Research and Investigation Skills Development--Mastery--A Reflection
Although, I can’t quite recall exactly what I was expecting from this class: Research and Investigation Skills Development, verbatim, I know I was expecting to 1) understand what sorts of information that would needed to be researched, 2)what types of investigation would be needed and in correlation to journalism, 3)what sorts of skills does research and investigation really entail. I imagined I would be doing a lot of googling for this class, and I was right about that.

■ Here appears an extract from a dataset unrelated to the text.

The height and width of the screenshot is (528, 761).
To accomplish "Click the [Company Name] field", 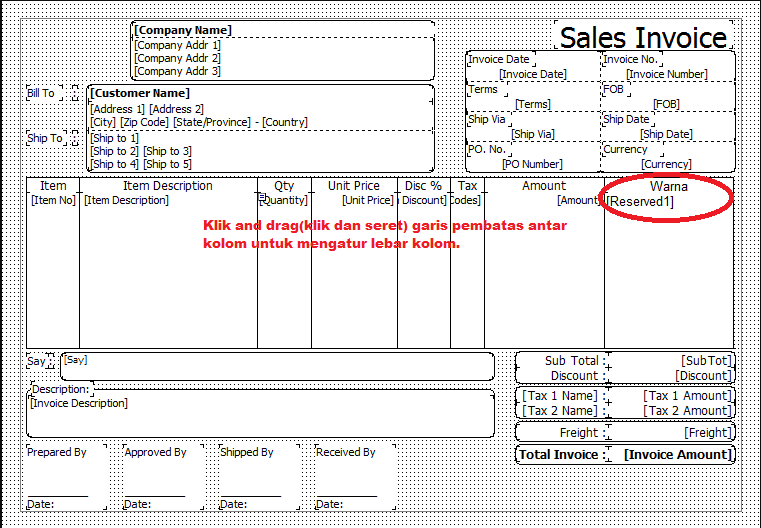I will [x=183, y=31].
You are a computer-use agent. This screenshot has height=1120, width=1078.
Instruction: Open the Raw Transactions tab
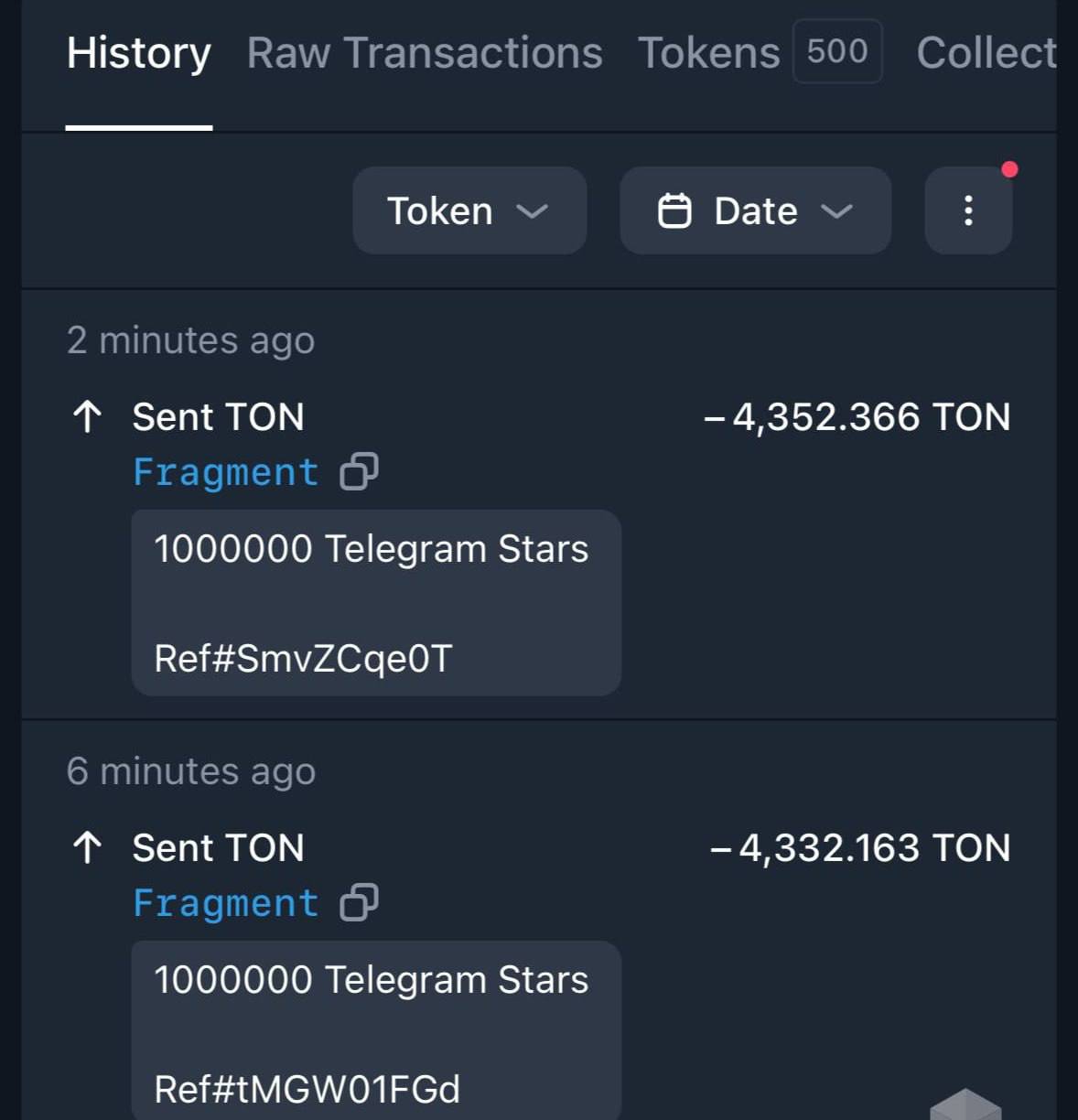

I learned that there is some public information from Clfoley1 on Youtube, that you could request to receive. I also learned that public records and public information is more trustable for audiences when it’s government owned, and not just an .org (which is short for organization, and I understand now that organizations could potentially be less verifiable than a government owned site), and not just an .edu. When the article is published by a government site, the information is more factual, even the truth that people had made claims of aliens, but never saying that aliens are real at all.
I always knew that there was information about the claims, but I never knew that there were so many of these claims recorded on a government site.
Another thing that I learned was about infographics from Clfoley1 on Youtube, and the different forms of it. I never really looked at graphs or infographs before, or as often as I had that second week in that class, but now I understand the difference between a useful graph and a not-so useful graph. The labeling and readability (text and understanding of) the graph matters, and it shouldn’t have to explained by the article it may or may not correlate with. The graph should be able to be understood by reading it on its own, and what each piece of information means.
I learned that getting an interview on Matador Network from a source that matters to the subject at hand, can be helpful when writing an article, so the audience reading the article would trust the one writing the article. Also, that it matters that the interviewer is asking questions that are thoughtful, either about the interviewee or about the subject. Also, that the interviewer should have done research on their interviewee, so that they understand them and it would help better for the interview.